Trachsel walked four, which was probably four less than he would have if Bonds had played.
Clearly, Bonds was the story of the day, with a swelling media assemblage – likely the Mets' largest since Opening Day – dispatched to the ballpark to record his every move and utterance.
There was plenty of the latter, as Bonds embarked on a rambling, 45-minute group interview in which he addressed his desire to retire after the 2005 season, his ongoing situation with the BALCO investigations and his love-hate (heck, who are we kidding?) affair with the baseball news media.
With a nasally Bonds spewing out one abstract quote after another, it was easy to get lost in his world and ignore the Mets altogether. That would have been a mistake, as Trachsel's mastery on the mound and offensive surges from Kaz Matsui, Jason Phillips and Mike Cameron made it a fine night at the ballpark, Bonds or no Bonds.
After battling a sore wrist on a sluggish road trip, Matsui got hot with a 3-for-5 night, while Phillips continued to fight his slow start with a 2-for-3 showing, including two RBI. In the sixth inning, Cameron cracked his first Shea Stadium home run, a two-run shot off of losing pitcher Brett Tomko.
"It's a long ways out there," Cameron said. "I was halfway around the second base bag before I realized it was outta here."
The blast gave the Mets a 3-2 lead and sparked a four-run inning that chased Tomko to the showers. Cameron – unaware of the hyperactive theatrics Red Sox outfielder Manny Ramirez was simultaneously putting on in Cleveland during Boston's 7-6 loss to the Indians – made no secret of his enthusiasm for the bases-clearing blast.
"You get a big hit, it's OK to be excited about it," Cameron said. "It's still a game. It ain't that tough: just go out and try to have some fun."
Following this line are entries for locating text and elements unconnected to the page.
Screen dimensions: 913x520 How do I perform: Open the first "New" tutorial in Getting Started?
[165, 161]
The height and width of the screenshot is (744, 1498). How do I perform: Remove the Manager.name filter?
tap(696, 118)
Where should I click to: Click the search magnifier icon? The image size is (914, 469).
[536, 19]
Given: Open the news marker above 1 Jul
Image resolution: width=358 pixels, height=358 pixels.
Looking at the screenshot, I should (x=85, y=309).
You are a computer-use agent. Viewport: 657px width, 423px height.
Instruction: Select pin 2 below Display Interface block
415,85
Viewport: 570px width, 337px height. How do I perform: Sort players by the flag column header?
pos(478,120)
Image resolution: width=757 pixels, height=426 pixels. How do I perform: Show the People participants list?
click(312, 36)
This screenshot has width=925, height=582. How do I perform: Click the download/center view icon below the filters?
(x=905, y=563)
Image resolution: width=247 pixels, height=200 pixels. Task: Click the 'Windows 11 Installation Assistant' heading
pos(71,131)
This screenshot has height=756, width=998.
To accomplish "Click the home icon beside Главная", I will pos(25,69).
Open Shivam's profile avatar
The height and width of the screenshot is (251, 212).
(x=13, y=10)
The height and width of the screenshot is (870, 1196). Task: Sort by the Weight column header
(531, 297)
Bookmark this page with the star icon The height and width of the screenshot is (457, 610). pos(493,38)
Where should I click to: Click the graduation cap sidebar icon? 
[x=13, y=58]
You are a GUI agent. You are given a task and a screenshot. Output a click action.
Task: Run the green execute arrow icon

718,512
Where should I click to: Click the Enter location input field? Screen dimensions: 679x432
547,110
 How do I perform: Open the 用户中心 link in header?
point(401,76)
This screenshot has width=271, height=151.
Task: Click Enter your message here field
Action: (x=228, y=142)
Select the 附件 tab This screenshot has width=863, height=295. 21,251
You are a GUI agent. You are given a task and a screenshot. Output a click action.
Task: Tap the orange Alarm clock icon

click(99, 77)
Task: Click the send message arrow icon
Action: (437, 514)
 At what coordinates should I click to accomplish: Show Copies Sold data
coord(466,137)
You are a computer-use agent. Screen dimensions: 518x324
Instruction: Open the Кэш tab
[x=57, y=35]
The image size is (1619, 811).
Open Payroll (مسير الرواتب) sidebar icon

Still, while the paid crowd of 30,532 was treated to a tight Mets effort (and two errors by one-time Met Edgardo Alfonzo – a rare sight in itself, if you recall Alfonzo's place in the 1999 ‘Greatest Infield Ever'), they missed out on seeing the great Bonds set foot into the batters box.
Bonds did approach home plate during batting practice, clutching his piece of lumber, but was intercepted by This Week In Baseball's Jennie Finch, who – wearing a Mets jersey with her familiar No. 27 – chatted up the superstar for nearly 30 minutes.
In case you were wondering, the Mets aren't going to give out refunds just because Barry needs a few Kleenex. For the moment, it's Finch 1, Fans 0.
Will Barry take the field tonight, or at all during this series? Only time will tell, but this is the first time the 39-year-old slugger can ever remember missing a series due to a cold.
All bets are off, but you can be sure that at least two Mets – neither of them named Jae Seo, tonight's starting pitcher – are hoping Bonds can pop a couple of pills (of the over-the-counter kind, of course) and satisfy those hungry eyes.
"He's a god," Phillips said. "You have superstars, and then there's Barry Bonds."
"Man, I want to see him play," Cameron added. "I don't care what he does, as long as we get the victory."